▶ **Assignment**
Pictures excluded, output the lines of the data below between the one holding "You are a computer-use" and the one holding "Task: Click the diamond", inclusive, exactly as they stand.

Pixel coordinate grounding data
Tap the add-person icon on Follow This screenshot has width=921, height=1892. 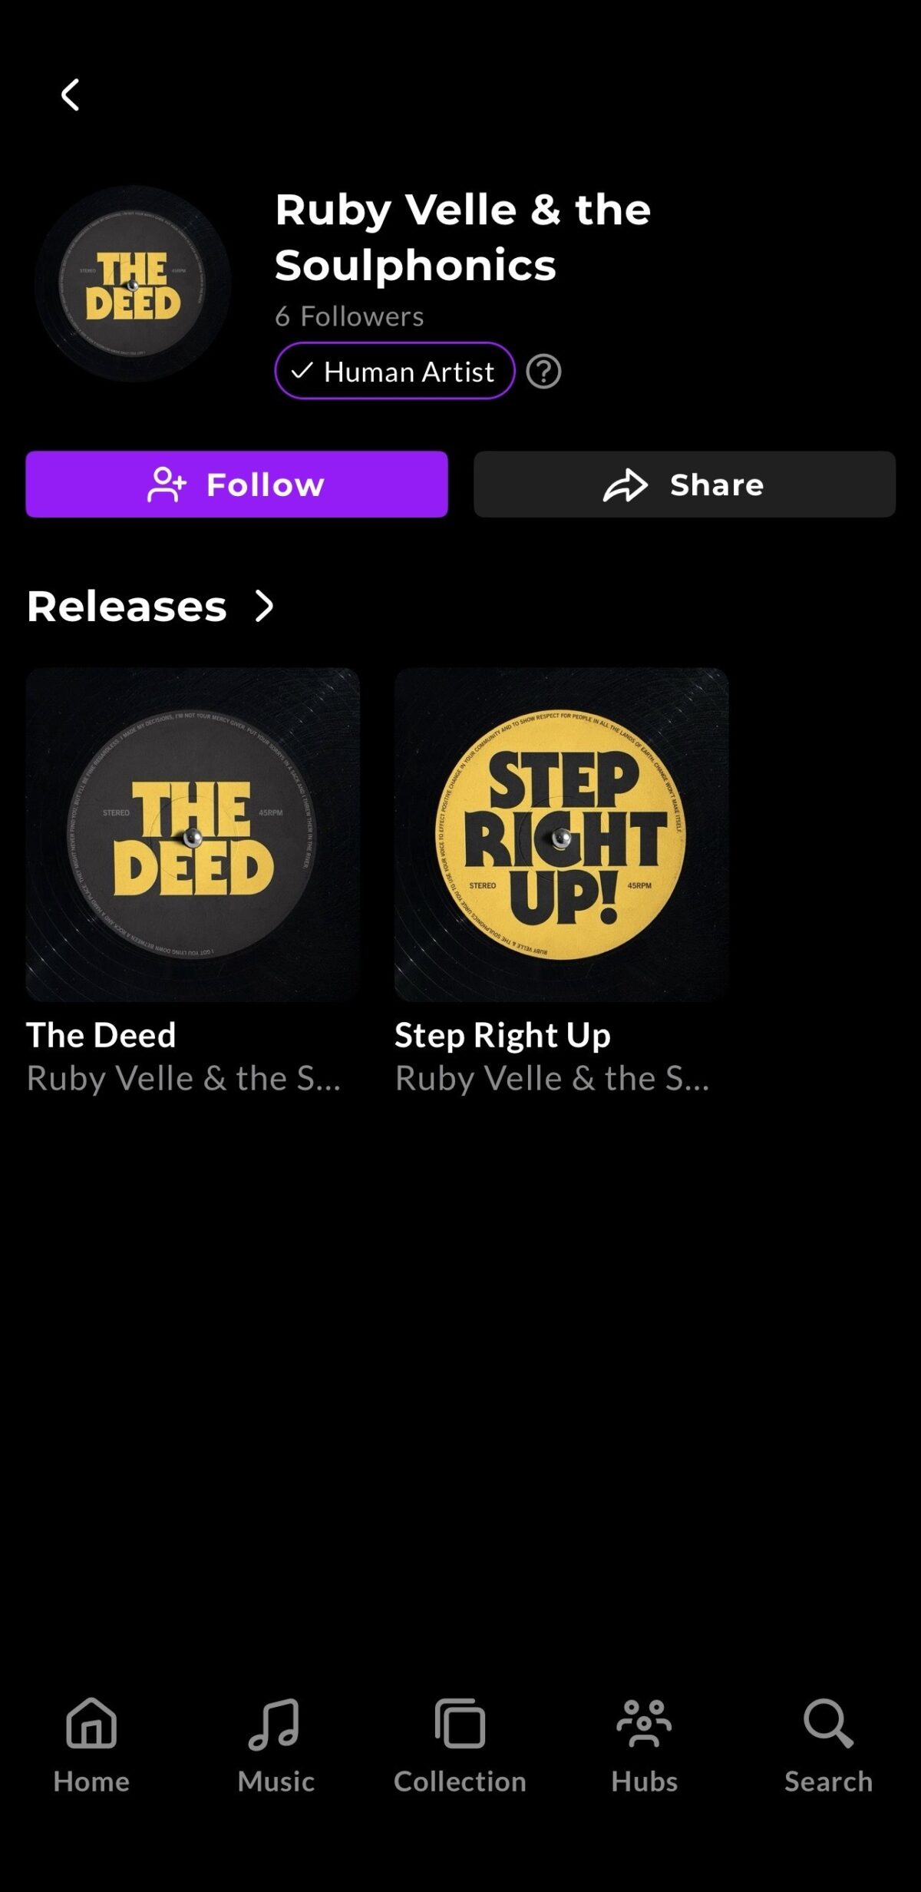coord(167,485)
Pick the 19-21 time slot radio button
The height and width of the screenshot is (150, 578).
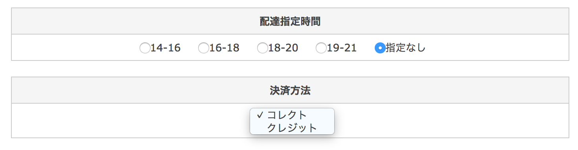pos(321,48)
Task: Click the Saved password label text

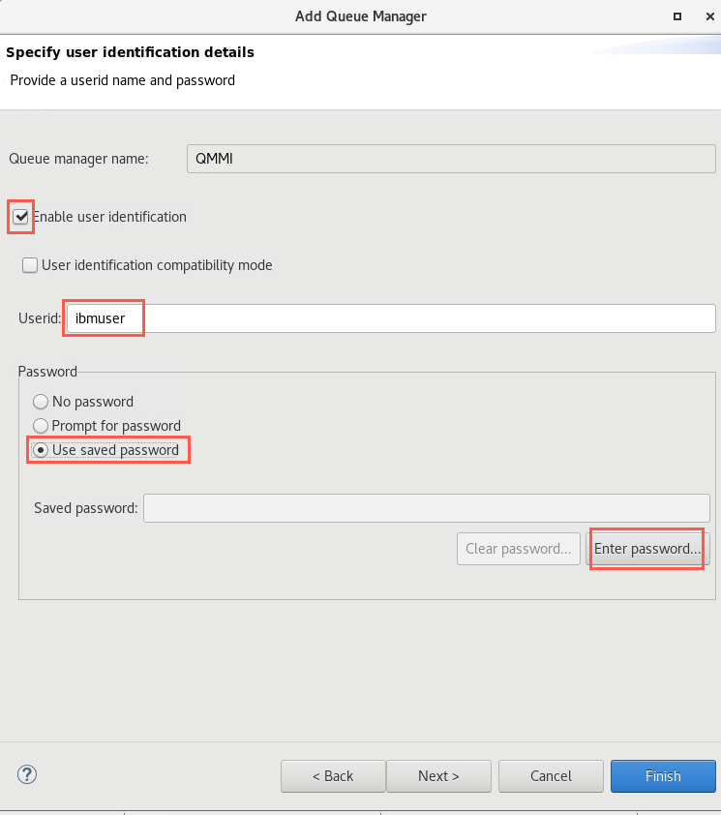Action: [x=86, y=508]
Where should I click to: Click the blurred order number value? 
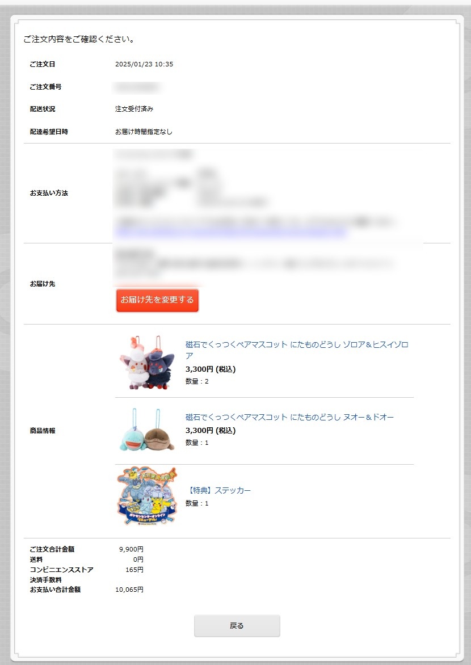pyautogui.click(x=137, y=87)
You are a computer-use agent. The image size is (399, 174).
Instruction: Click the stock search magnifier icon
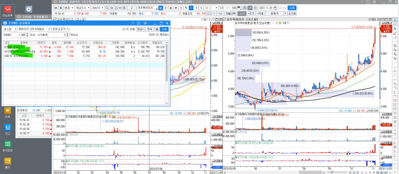pos(107,8)
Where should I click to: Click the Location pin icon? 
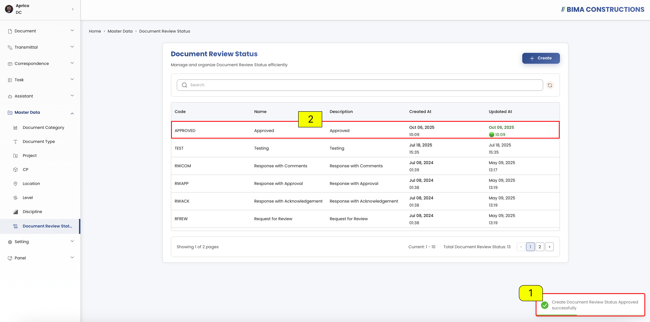[x=15, y=184]
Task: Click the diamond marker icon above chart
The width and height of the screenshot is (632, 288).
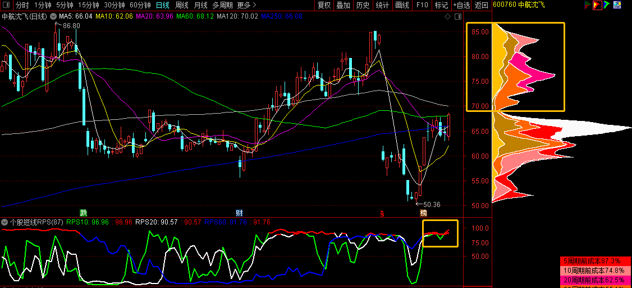Action: 448,16
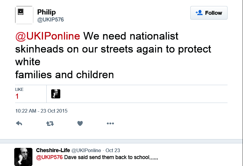Viewport: 243px width, 166px height.
Task: Like the tweet with the heart icon
Action: coord(80,123)
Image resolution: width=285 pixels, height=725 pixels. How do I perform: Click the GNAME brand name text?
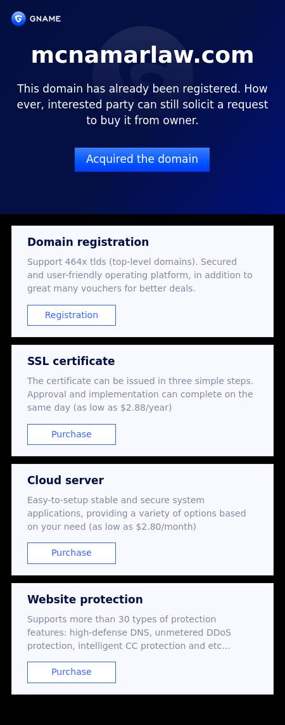pyautogui.click(x=45, y=19)
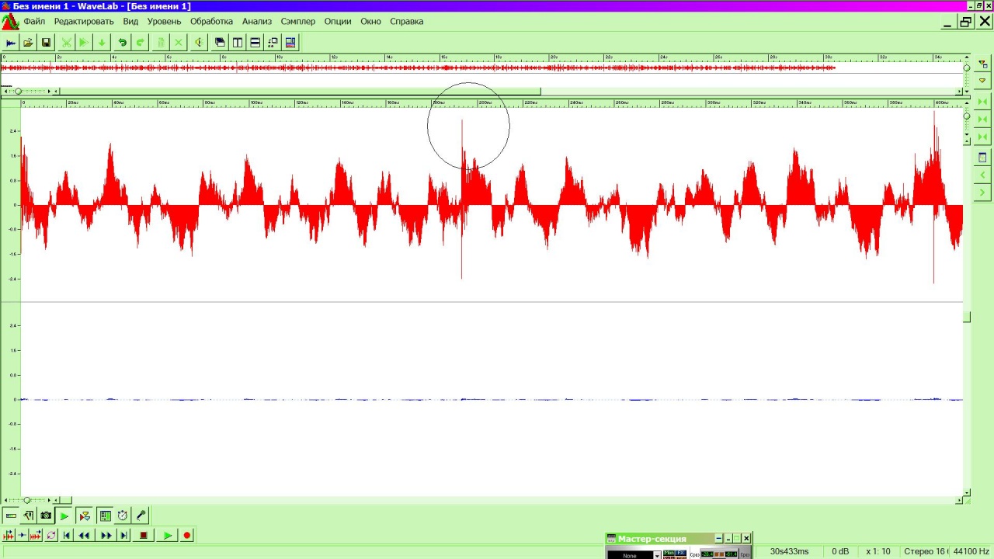Open the Анализ menu
The height and width of the screenshot is (559, 994).
click(256, 21)
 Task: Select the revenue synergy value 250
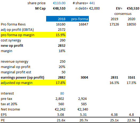tap(62, 62)
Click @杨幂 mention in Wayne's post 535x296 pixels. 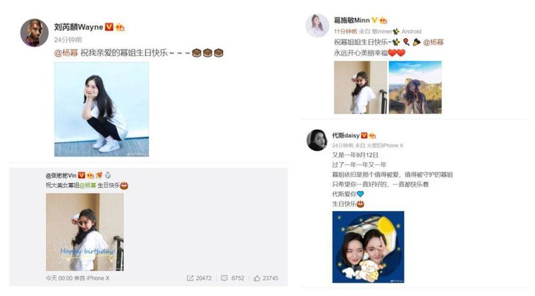click(x=66, y=53)
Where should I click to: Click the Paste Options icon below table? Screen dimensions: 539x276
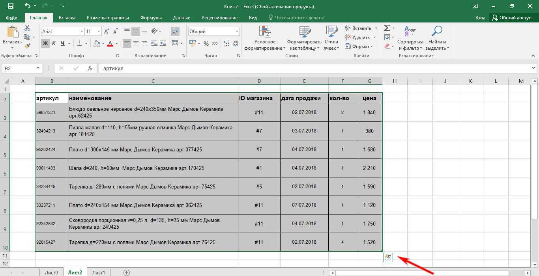(388, 257)
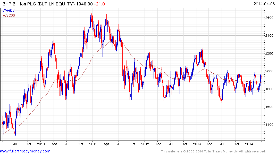Select the 2014 marker on time axis
This screenshot has height=155, width=277.
click(x=249, y=144)
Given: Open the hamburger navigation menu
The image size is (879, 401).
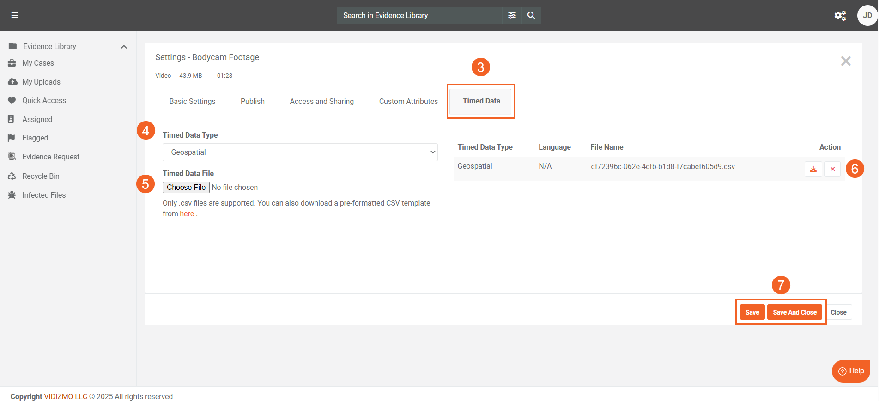Looking at the screenshot, I should pyautogui.click(x=15, y=15).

▶ **Result below**
You are a computer-use agent. The image size is (399, 174).
Instruction: Click the stock search magnifier icon
pos(107,8)
Where should I click to: Click the Location pin icon? 
[x=15, y=184]
Task: Click the diamond marker icon above chart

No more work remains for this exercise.